Hudson police are investigating an altercation between Common Council President Thomas DePietro and another man outside last Wednesday’s chaotic Common Council meeting.

Hudson Police Chief Ed Moore confirmed the investigation Monday morning.

The special meeting was held in the Hudson Area Library to discuss the Common Council’s response to Mayor Rick Rector’s veto of their resolution seeking to throw out the preliminary property-value reassessments for the city.

Controversy has engulfed the reassessment process, Hudson’s first in seven years, since letters with preliminary reassessments were sent to property owners March 1. Citizens and Common Council members have questioned whether the reassessments, which were calculated by City Assessor Justin Maxwell and the private company GAR, are accurate.

Read about the reassessment here.

The meeting was replete with raised voices, gavel-banging, interrupting, yelling, and cursing and insults from the 70-plus crowd.

Mid-way through the meeting, DePietro cut off a real estate agent giving public comment and called a 10-minute recess. DePietro and former Common Council member John Friedman got into the confrontation outside the meeting room, and it’s second half was directly witnessed by this reporter. It can be read about here.

The investigation is the result of a complaint filed with Hudson police, Moore said, but he did not reveal the complainant’s identity, as it is HPD policy to not identify crime victims.

Friedman, now a private attorney, said Monday morning he was the complainant, but declined further public comment.

“Probably five or six” witnesses have been called in for interviews, Moore said.

The incident occurred around several other people, including other Common Council members, and the meeting room doors were open at the time, allowing some in the meeting room a line of sight to the confrontation.

The investigation would be thorough, Moore said, but was not an HPD priority due to the level of alleged criminality.

“It’s not a felony, or not even a misdemeanor – so we’re going to prioritize and go about it appropriately,” Moore said.

Most assault-related charges in New York are either felonies or misdemeanors, save the charge of second-degree harassment, a violation.

The maximum sentence for a violation conviction is 15 days in jail, but violations are generally resolved with fines.

The HPD has not filed charges as of this point, Moore said.

“We’ll go about it methodically and see if anything is warranted here,” he said of potential charges.

DePietro declined comment for this article.

Earlier at the chaotic meeting, the Common Council passed a resolution asking Mayor Rector to throw out the reassessments and terminate the city’s contract with GAR due to “negligence.”

The resolution was similar to a resolution passed earlier this month, but included language explicitly asking Rector to throw out the reassessments.

Rector vetoed that earlier resolution and vetoed the second resolution Friday.

The Common Council can override the mayor’s veto with a two-thirds majority but will not be able to hold a potential vote until their next formal meeting May 23.

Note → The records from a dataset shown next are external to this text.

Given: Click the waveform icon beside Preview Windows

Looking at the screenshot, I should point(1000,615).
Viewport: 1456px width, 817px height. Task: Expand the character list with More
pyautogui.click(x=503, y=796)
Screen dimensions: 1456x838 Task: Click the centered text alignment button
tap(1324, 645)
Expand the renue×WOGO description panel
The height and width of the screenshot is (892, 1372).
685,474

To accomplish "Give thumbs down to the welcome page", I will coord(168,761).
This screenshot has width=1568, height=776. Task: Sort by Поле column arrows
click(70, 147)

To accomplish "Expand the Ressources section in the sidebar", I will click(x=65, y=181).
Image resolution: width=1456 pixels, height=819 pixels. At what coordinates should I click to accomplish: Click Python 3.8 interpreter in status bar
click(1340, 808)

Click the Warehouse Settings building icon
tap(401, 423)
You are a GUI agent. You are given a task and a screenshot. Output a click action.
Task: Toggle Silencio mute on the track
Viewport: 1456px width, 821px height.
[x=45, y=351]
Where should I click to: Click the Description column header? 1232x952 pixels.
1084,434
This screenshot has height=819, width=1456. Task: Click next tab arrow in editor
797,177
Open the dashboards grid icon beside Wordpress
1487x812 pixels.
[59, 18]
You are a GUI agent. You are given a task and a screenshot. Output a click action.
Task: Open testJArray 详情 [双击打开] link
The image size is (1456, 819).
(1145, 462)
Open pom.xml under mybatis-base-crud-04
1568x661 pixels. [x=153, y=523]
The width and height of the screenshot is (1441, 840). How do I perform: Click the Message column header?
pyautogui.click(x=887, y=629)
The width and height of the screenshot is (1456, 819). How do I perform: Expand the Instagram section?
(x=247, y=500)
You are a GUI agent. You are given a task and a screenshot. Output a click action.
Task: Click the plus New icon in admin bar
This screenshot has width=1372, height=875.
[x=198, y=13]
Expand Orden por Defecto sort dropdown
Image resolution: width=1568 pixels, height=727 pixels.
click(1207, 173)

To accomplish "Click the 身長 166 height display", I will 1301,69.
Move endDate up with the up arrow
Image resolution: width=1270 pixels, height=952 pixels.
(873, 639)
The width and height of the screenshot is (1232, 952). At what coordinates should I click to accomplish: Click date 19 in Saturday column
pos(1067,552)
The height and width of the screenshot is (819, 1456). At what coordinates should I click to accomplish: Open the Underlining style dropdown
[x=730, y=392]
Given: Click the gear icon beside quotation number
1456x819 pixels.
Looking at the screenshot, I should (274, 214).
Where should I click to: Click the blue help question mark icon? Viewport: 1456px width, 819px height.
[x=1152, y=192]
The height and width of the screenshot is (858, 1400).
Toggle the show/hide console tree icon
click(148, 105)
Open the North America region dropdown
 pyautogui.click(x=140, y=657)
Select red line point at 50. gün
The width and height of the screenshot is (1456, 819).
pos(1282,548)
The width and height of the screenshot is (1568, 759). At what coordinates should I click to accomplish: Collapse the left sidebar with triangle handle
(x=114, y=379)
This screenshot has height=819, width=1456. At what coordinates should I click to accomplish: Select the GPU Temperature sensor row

3 thoughts on “Hudson Police Investigating Violent City Meeting

  1. It was NOT a “violent City meeting.” The meeting was in recess and this incident happened in a hallway outside the meeting room lasted all of a few seconds. And DePietro didn’t “cut off” the real-estate agent, he never called on him; it was the agent who stood and insisted on talking, which resulted in a very proper attempt by DePietro to get him to sit down until he was called on, which the man ignored, prompting an equally proper response from DePietro to call a recess. And calling the meeting “chaotic” without calling attention to the multiple attempts of the Mayor and his backers to disrupt it is a bit disengenous. DePietro should be applauded for opening up the meeting to the public when he didn’t have to and for trying to manage it in a fair and equitable manner—a helluva lot more fair and equitable than the current assessment travesty being foisted on the people of Hudson by their mayor. Congrats to the City Council and the Council President for doing the right thing. –peter meyer

  2. Unfortunately, a competing blog which sometimes links to this blog has a number of horses in the current political race. If at “Blog A” we may only expect positive news about the blogger’s favorites and dropped coverage for those issues which may reflect negatively (even when, previously, several of these were favorite issues), then we must take care not to disseminate Blog A’s selective “news” unwittingly.

    The same goes for The Register-Star which, after Vinceguerra’s exit (and even before), now avoids local stories which threaten any level of real substance. Similarly, Letters to the Editor are carefully monitored for controversies with the potential to exceed the mere click-bait the paper needs to survive.

    Using newspapers and blogs to carry water for favored issues and candidates is nothing new, and neither is the special responsibility we have as readers to take everything we read at any publication with a grain of salt.

    That said, from a marketing angle there’s suddenly a tremendous vacuum to be filled by any news venue willing to scoop the powers that be – by which I mean the established, water-carrying sources of our so-called valley “news.”